Kalin and Consumer Financial Protection Bureau CDO Linda Powell were among the speakers at FCW's Dec. 2 big data event, and both agreed that, in some respects, CDOs need to play custodian, cleaning and cataloguing what agencies already have.
"Why is this stuff so dirty?" Kalin asked, echoing a common complaint about government data. "Did they have to release everything in a PDF file?"
Two months ago, Powell said, her team released an internal catalogue of CFPB data, which she said has proven invaluable to the diverse internal stakeholders who often didn't even know the agency already had the data for which they were looking.

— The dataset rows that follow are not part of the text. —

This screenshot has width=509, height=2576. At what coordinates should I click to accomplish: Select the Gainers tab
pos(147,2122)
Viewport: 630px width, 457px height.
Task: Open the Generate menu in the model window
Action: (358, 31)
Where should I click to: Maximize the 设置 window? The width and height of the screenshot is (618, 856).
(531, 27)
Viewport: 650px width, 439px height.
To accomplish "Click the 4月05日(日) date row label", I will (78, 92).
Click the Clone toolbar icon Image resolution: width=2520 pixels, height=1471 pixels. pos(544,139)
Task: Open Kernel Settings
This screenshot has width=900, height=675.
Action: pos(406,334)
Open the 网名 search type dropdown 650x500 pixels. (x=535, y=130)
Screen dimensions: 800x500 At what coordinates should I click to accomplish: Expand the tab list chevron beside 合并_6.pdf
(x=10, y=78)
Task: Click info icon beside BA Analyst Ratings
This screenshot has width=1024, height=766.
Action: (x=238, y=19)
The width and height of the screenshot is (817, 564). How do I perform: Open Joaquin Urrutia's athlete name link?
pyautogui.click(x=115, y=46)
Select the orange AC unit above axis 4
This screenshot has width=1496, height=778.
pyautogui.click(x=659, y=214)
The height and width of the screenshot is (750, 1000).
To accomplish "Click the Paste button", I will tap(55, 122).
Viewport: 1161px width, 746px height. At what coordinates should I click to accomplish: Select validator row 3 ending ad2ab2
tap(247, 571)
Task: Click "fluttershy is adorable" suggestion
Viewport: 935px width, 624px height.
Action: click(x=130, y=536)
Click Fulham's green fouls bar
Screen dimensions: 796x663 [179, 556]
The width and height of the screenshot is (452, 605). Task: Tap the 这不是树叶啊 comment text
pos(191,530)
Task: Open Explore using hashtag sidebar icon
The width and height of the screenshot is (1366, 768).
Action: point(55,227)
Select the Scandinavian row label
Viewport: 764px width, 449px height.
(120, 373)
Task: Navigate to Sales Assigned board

But at the end of the day, Powell and Kalin said, data teams must work with customers to figure out what they actually want.
Powell has gone so far as to develop a "CDO toolkit" to facilitate that fact-finding effort. "You can't optimize it unless you know how people are going to use it," she said, adding that "business lines don't think in terms of data", so data scientists must work closely with customers -- both inside the agency and out -- to figure out what data they truly need and value.
Kalin noted that the Commerce Data Service, a "start-up within government" announced last month, is geared toward just that sort of work. He also recounted ongoing Commerce export support work leveraging existing data sets. Targeting small- and medium-sized businesses that haven't exported before, Commerce teams have been providing U.S. firms with overseas demand information that appears dovetail with those companies' offerings.
Some 90 percent of the firms Commerce has contacted have pursued the leads, Kalin said, and it all stems from using – after cleaning – existing data sets.
"From an internal perspective, it shifts the culture from having a government that is reactive by nature to a service that is proactive by nature," Kalin said of the work. "That's an example of the kind of stuff that should be built that is leveraging existing information -- but again, because the information was uselessly locked up in a PDF file, no one was ever going to find it."
With terabytes upon terabytes of data, the entire U.S. government owes it to the country to seek out ways for people to actually use it, Kalin said. "That's a responsibility of government," he asserted. "Can we take this information and find innovative ways to help Americans competitively?"